Occasionally, I work with a family wishing to forgo the printing of the death announcement, a.k.a. obituary,  in the newspaper.  Before becoming a funeral practitioner, I, as these families, thought obituaries unnecessary and a bit obsolete, especially if the decedent’s circles of friends and family were small.  I have a rather small group of immediate and intimate friends and family, and have thought in the past, that when my time comes, the printing of an obituary would be unnecessary.  After becoming a funeral director and working with families for a few years, my opinion of the necessity of an obituary notice, printed in the newspaper, has most definitely changed.  It is a small bit of money, very well spent.
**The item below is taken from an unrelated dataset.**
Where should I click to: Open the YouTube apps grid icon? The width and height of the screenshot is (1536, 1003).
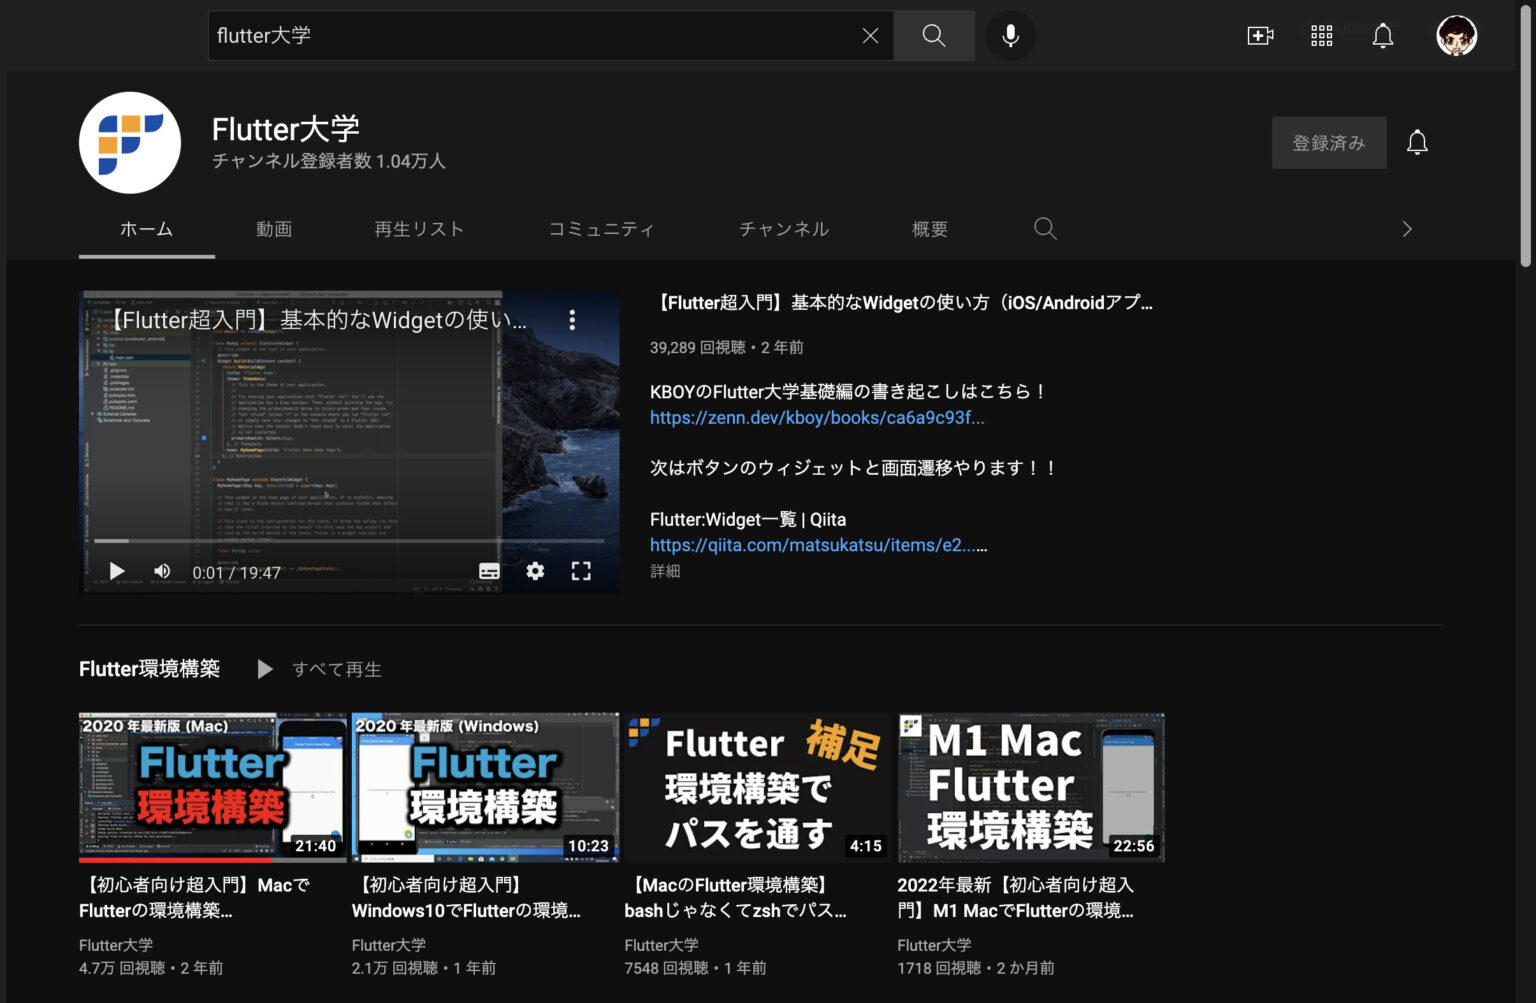(1321, 35)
A death notice, a.k.a. obituary is a quick and fairly inexpensive way of notifying the living, that an acquaintance, friend, relative, co-worker, etc. has recently died.  It also informs them of the service dates and times if they wish to attend or send condolences.
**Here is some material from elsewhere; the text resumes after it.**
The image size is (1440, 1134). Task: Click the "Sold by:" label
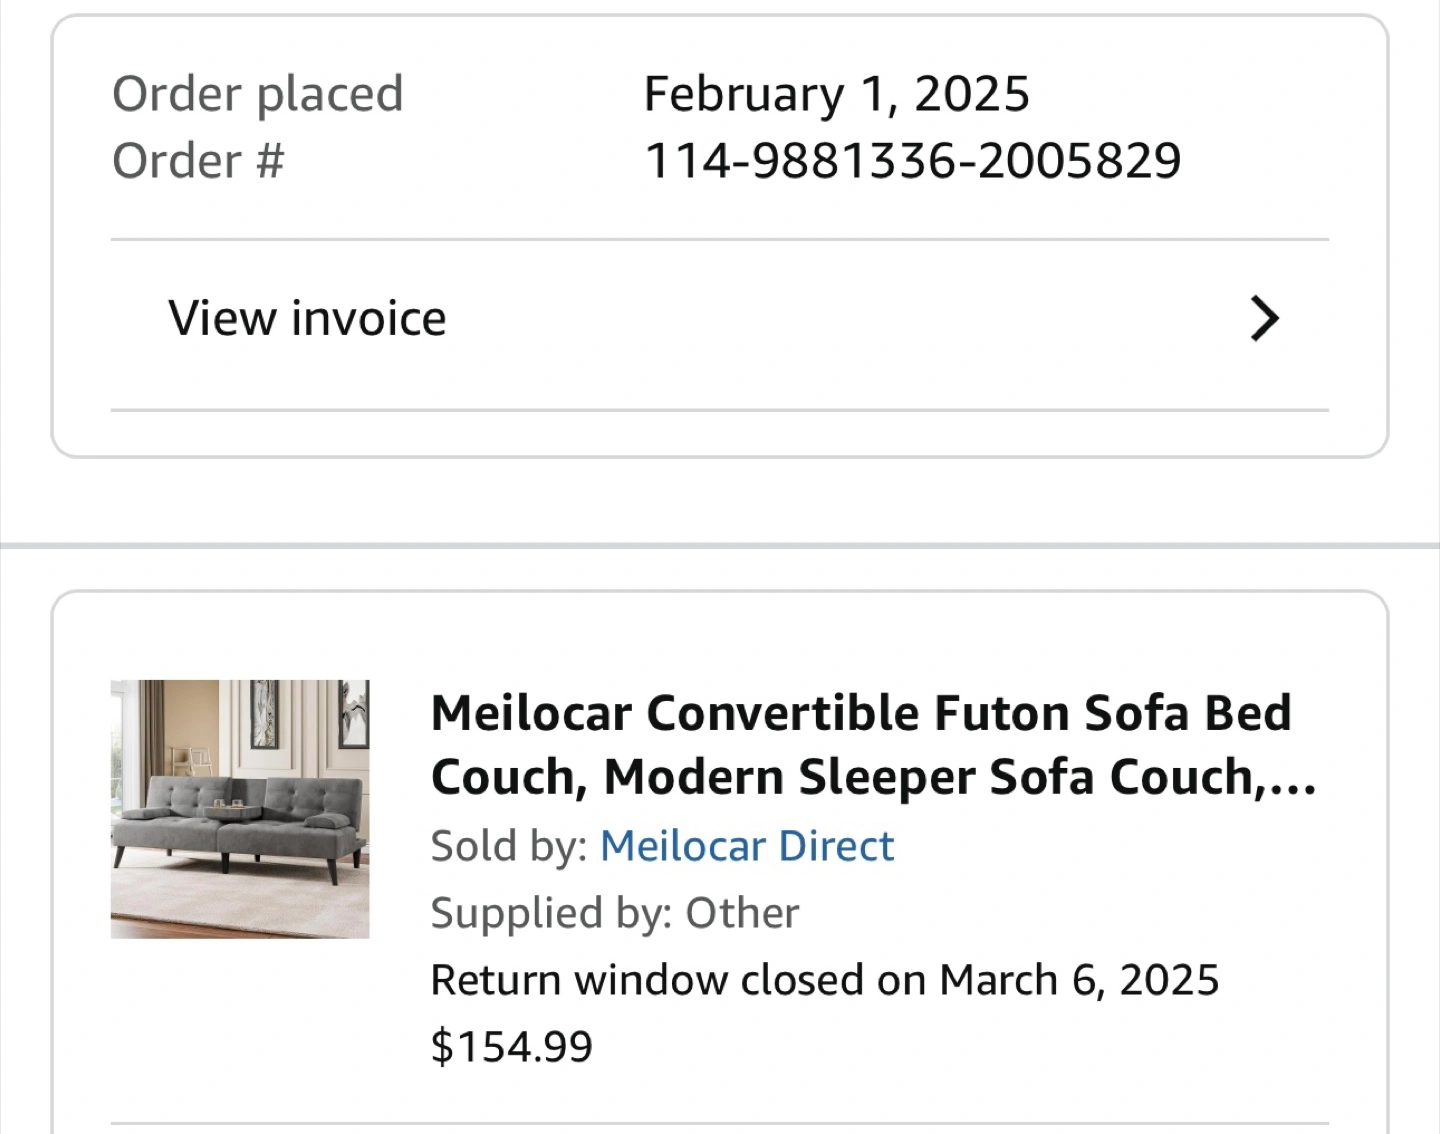tap(508, 846)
The obituary lists the names of family who have preceded the decedent in death, as well as the survivors.  This is a very important part of the obituary.  Listing the preceding kinship and surviving kinship allows readers to recognize those in their community that will be entering bereavement.  It also allows them to link families and verify that they may, or may not know the decedent.  This knowledge also allows the community to understand the unusual melancholy behavior among the survivors with greater understanding and compassion.


The obituary may also be used by HR services, to verify and allow bereavement leave for family members.  It also verifies time off for staff and personnel wishing to attend services.  On occasion, it may be used for certain bereavement allowances and discounts.


The most important role of the obituary, however, is to link genealogy.  The listing of kindred dead and living survivors serves as a printed witness for family historians and genealogists.  Obituaries can be used as evidentiary paperwork to prove lineage when other documents are not available.  The obituary lists personality characteristics of the decedent, as well.  This information is a treasure trove for the generations that follow.  Saving and re-reading obituaries may serve as helpful therapeutic grief recovery tools in the months and years that follow a significant loss.


If you have suffered the loss of a loved one or expect a loss in the future, please consider the importance of a well-written obituary.  I have researched loved ones through obituaries.  If fortune is smiling upon me, there will be a picture included.  These tiny bits of genealogical treasure bring me great joy.


My name is Tracy Renee Lee.  I am a funeral director, author and freelance writer.  I write books, weekly bereavement articles, and mid-week grief briefs related to understanding and coping with grief.  It is my life's work to comfort the bereaved and help them live on.